From: Tamas K Papp on
Hi,

I am doing Markov-Chain Monte Carlo in CL. Specifically, I draw a
vector (of about 10^5 elements) from a distribution. I need about
10^4 draws. This makes a huge table --- I am not sure I would like to
fit that in memory, even if I could (single float would take 4e9
bytes, but 1e9 is not a fixnum any more, so plain vanilla Lisp arrays
would not work on my 32-bit platform).

I don't know much about these things, but I think that the best
solution would be a database of some kind. I am wondering what would
be the simplest and most hassle-free way to do this in CL (if that
matters, I am using SBCL).

If I think of this tables as a matrix, I will save data along one
dimension (eg rows, each draw), but I will retrieve data along the
other (eg columns, multiple draws for each variable). The second step
will be done more often, so I want that to be fast. Does it matter
for speed which dimension I consider rows or columns?

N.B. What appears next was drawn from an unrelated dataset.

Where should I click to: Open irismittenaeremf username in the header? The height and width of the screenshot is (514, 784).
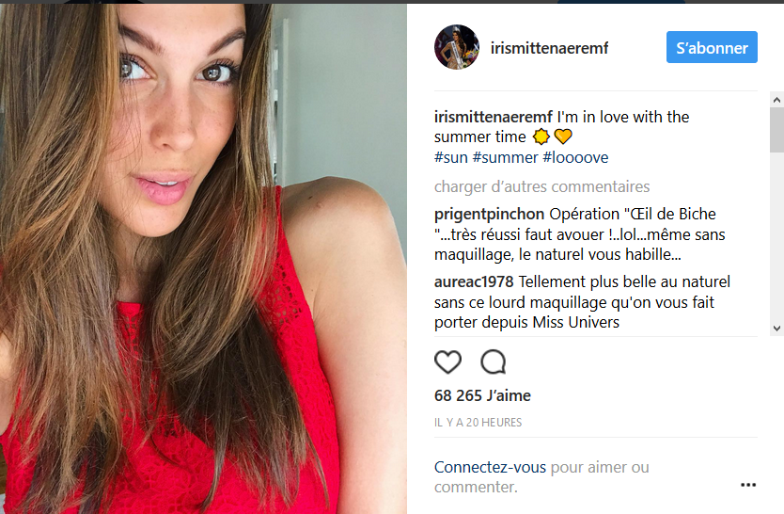coord(549,48)
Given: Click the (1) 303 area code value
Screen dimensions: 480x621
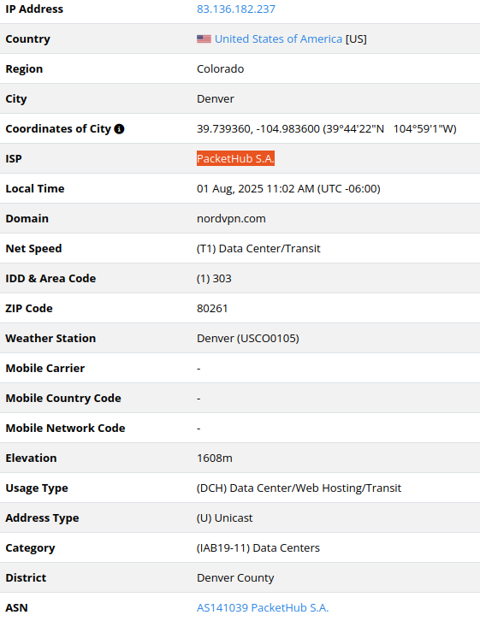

I am totally clueless about these things (never used databases), so links
to examples, tutorials, CL code snippets etc would be welcome.

Thanks,

Tamas
From: Mario S. Mommer on

Hi Tamas,

IMO, a DB is overkill. Best to use the file system for that, and store
these large vectors in FASLs. Some provision has to be made to upgrade
the FASLs when SBCL's version changes, though. But a FASL really loads
fast and your vector is there already in the right form.

I'd also like to point out that the price for a 64 bit machine with
enough ram is not *that* high. Buying a new machine is probably the by
far least painfull solution.

Regards,
Mario.
From: Tamas K Papp on
On Mon, 01 Feb 2010 13:50:43 +0100, Mario S. Mommer wrote:

> Hi Tamas,
>
> IMO, a DB is overkill. Best to use the file system for that, and store
> these large vectors in FASLs. Some provision has to be made to upgrade
> the FASLs when SBCL's version changes, though. But a FASL really loads
> fast and your vector is there already in the right form.

Hi Mario,

Thanks for your reply. I don't really get the solution with FASL.
How do you create them---save the vector to a file and compile it?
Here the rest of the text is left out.